The XMLParser class uses a DOM Parser and XPath to extract the parts of the document you want. Combined with generics and iterators you can conveniently parse your XML in a loop. For example, to parse the document from the previous example back in, grabbing all of the bar elements, then print out their id attributes:

Doc doc = XMLParser.parse(new File("foo.xml"));
for(Elem e : doc.xpath("//bar")) {
    System.out.println("id = " + e.attr("id"));
}

Details

This XML library uses the standard W3C Dom and javax.xml parsers underneath. Each DOM element is wrapped by a custom class with the convenience methods. Only elements returned from an XPath query are wrapped, so if you skip most of the document then most of it will never get wrapped. The Doc and Elem objects have references to the underlying W3C DOM objects.

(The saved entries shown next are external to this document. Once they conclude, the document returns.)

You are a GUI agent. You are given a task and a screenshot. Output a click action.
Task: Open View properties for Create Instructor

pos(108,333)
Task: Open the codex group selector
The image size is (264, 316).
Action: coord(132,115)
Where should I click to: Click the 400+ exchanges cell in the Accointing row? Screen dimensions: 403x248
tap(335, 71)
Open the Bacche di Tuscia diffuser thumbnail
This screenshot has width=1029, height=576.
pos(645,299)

I have no real plans for this library. I just found it useful for me and thought you might be interested in it. I'll release new versions as I fix bugs and add (tiny) features.

Docs and download here

Comments

Download Links

Joshua, The URLs for the downloads don't work for me. For the JAR I see this URL: http://hudson.joshy.org:9001/job/XMLUtil/lastSuccessfulBuild/artifact/di... And get this error: Server Error The following error occurred: [code=CANT_CONNECT] Could not connect because of networking problems. Contact your system administrator. Thanks, Randy Stegbauer

sorry

sorrya bout that. i'm not sure what happened. i've rebooted hudson.

attributes

For readability I would go for chaining add attribute methods: out.start("foo").attr("version","0.01").attr("type","bar")

Hi. I think the current

Hi. I think the current vararg params are quite readable with line separators:
out.start(
"foo",
"version","0.01",
"type","bar"
);


And why not to use Object instead of String? It's less typesafe but a little bit more readable ;-)
out.start("bar","id",i).end();

Fluid API

I agree with tbee, "fluid API" is a nice way to get things done while keeping readability without being verbose. Except that I would use out.tag("foo").attr("version", "0.01").attr("type", "bar").end(); Actually, I see in the (terse!) JavaDoc that there is already an attr() method, except it is void, so it doesn't allow chaining calls. Also I see no way to add textual data (Value). Last remark: the library is BSD but I see no way to get the source code... :-)

done

I've updated the code to add more method chaining on attr() and end(). I've also added a source bundle on the download page. Sorry 'bout that.